E veniamo alle Considerazioni Inattuali di cui all’inizio, in cui Nietzche s-parla di Storia con la maiuscola e mette in guardia contro “l’astro dello storicismo”. Ai minimi termini, la questione è cernere una concezione di storia utile alla vita da altre che non lo sono affatto. Nei feticci della storia monumentale e antiquaria Nietzsche ravvisa ingombri pericolosi che trattengono lo slancio vitale: sono modelli di riferimento che drenano linfa alla pienezza dell’Essere. Venerare la tradizione equivale a vivere col freno a mano inserito. Per contro, la “storia critica” è l’unica compatibile con la vita perché rilegge e condanna il passato ben conscia che i fatti in sé sono stupidi e che la storiografia è già manipolazione. Non resta che interpretare, utilizzando come criterio la vita stessa nel suo farsi. Insomma, per non vivere da epigoni, bisogna avere il coraggio di sciogliere il passato, di perdersi nell’oblio, affinché la “malattia storica” non interferisca con la “forza plastica” che è, a tutti gli effetti, capacità taumaturgica, rigenerativa, trasformativa e progettuale. Mettere il dito nelle piaghe del presente malato diventa quindi “inattuale”: uno sporco lavoro che qualcuno deve pur fare. E lui per fortuna se ne fece carico.

Il tempo della modernità, ammonisce Nietzsche, è un “prestissimo”, un frenetico susseguirsi di stimoli che non lasciano traccia. È la grande abbuffata di cibi ingurgitati a casaccio, e la pessima digestione che ne consegue lascia i commensali vieppiù intontiti e passivi.

Oggi l’oblio, ma senza forze propulsive

Forse assomiglia a qualcosa che ci riguarda da vicino.
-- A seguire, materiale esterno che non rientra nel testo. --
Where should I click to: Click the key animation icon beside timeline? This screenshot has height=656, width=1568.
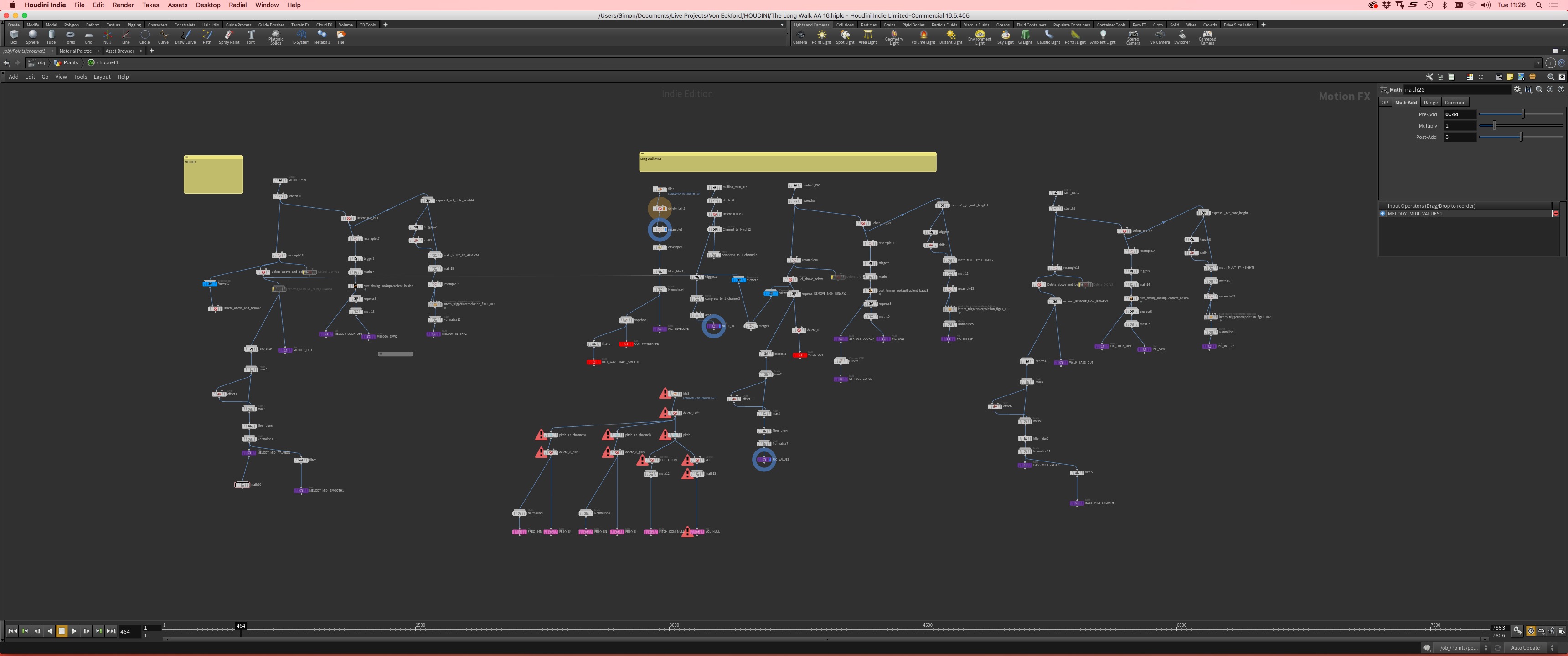point(1517,631)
Nel nostro caso però non è colpa della Storia ma d’un analfabetismo anche emozionale. Si può negare solo ciò che si conosce, certo non ciò di cui si ignora l’esistenza. Sarebbe bello incazzarsi con la Storia. La speculazione nietzscheana utilizzava il Nichilismo per demolire, azzerare, creare “oblio”, ma in vista di una ricostruzione che si sarebbe compiuta nella coscienza allargata del Superuomo. Ai nostri giorni all’oblio ci siamo arrivati, ma non c’è traccia di nuove forze propulsive. Al contrario, il futuro prossimo del Sapiens Sapiens si prefigura orizzontale, algido e impersonale.
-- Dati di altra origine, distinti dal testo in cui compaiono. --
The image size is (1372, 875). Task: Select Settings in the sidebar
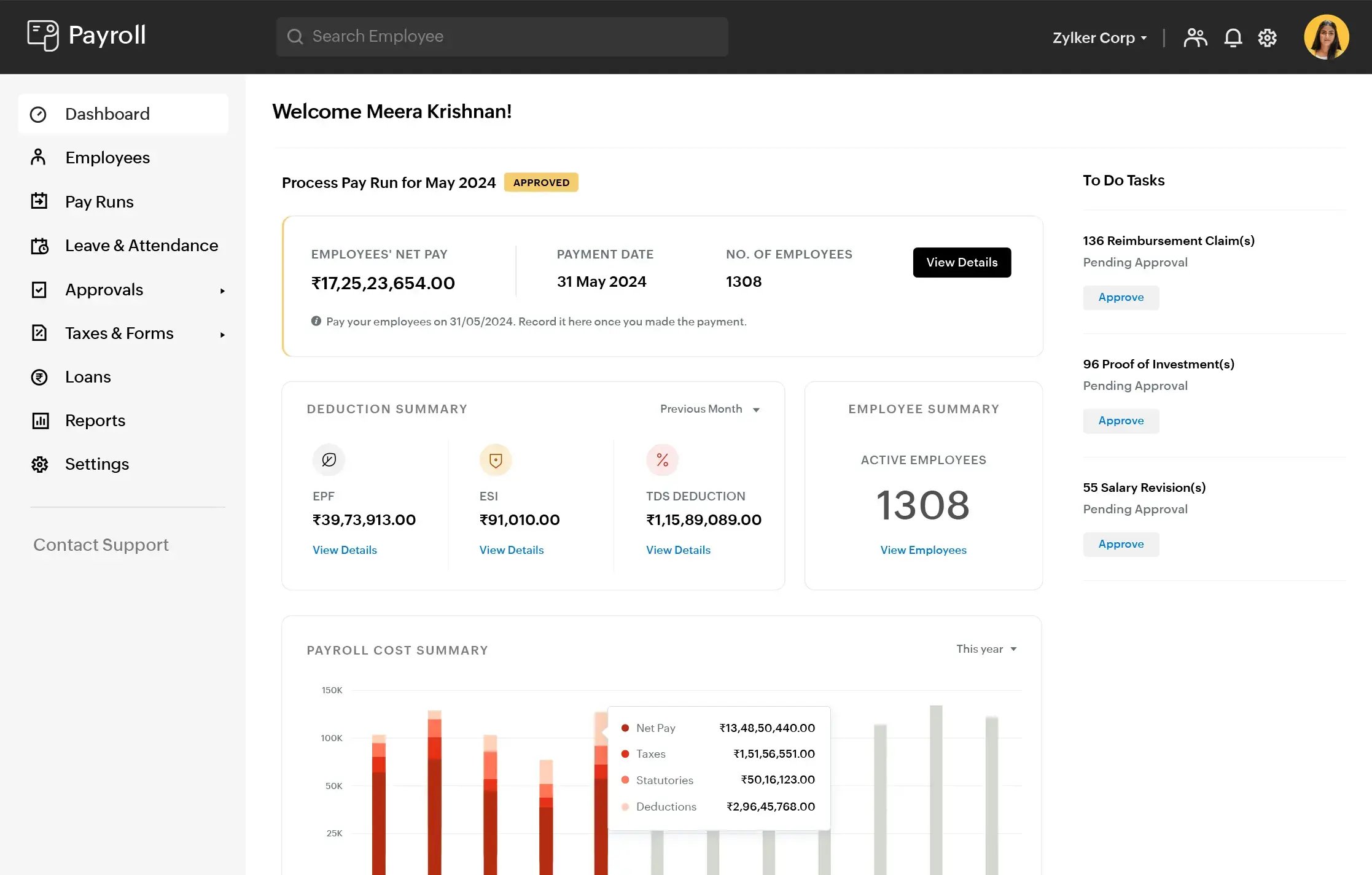96,464
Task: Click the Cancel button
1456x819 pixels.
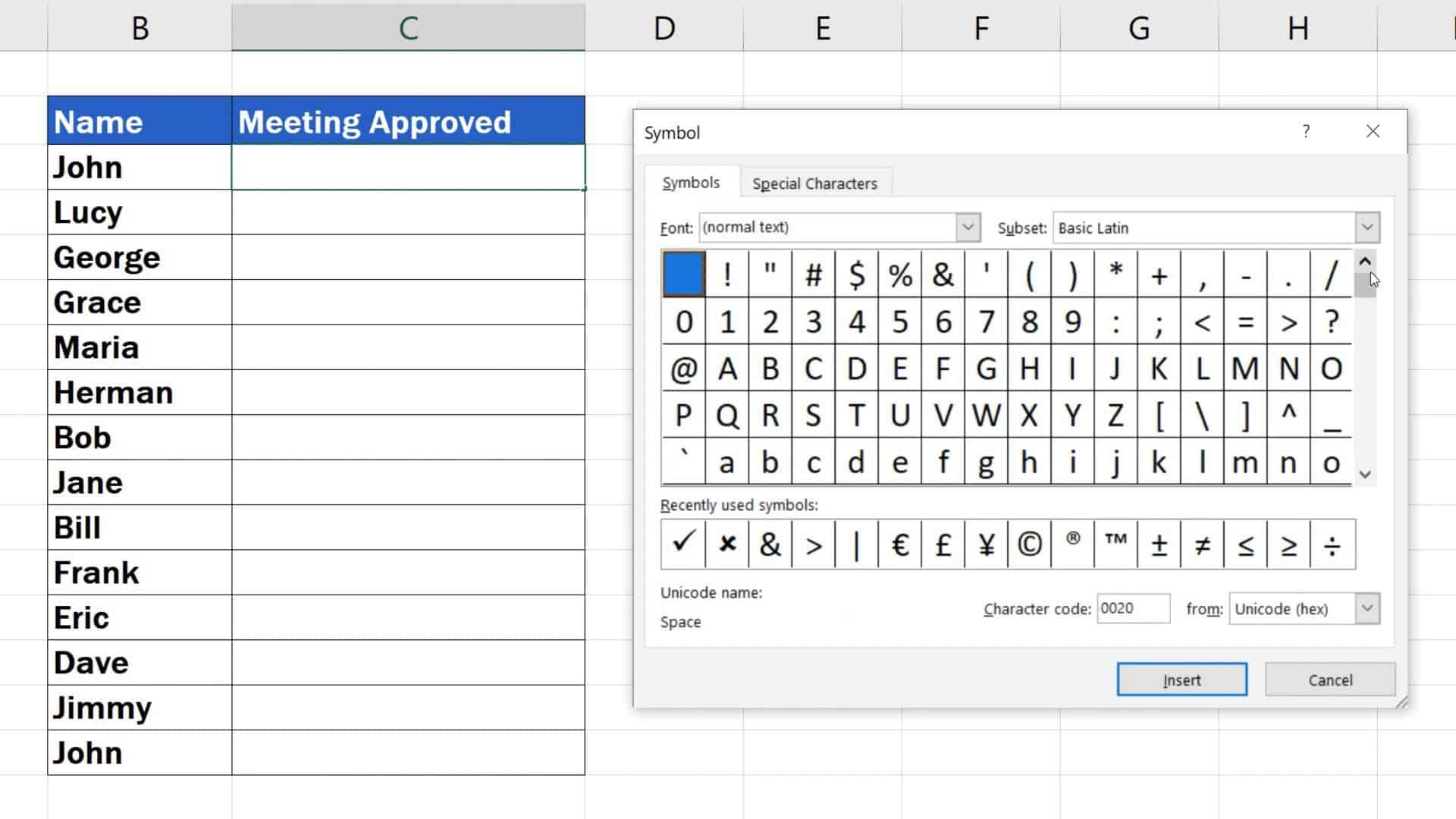Action: click(1329, 679)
Il povero Friedrich si voleva postumo e inattuale. Se fosse nato oggi sarebbe impazzito ancor più precocemente. Sono tempi tremendamente insalubri.

Ps: L’ipotesi che la malattia mentale che lo afflisse prematuramente fosse dovuta a neurosifilide è stata recentemente confutata dal Dipartimento di Neurologia dell’Università di Ghent. L’anamnesi e la storia clinica del filosofo deporrebbero a favore d’una sindrome rara nota come CADASIL.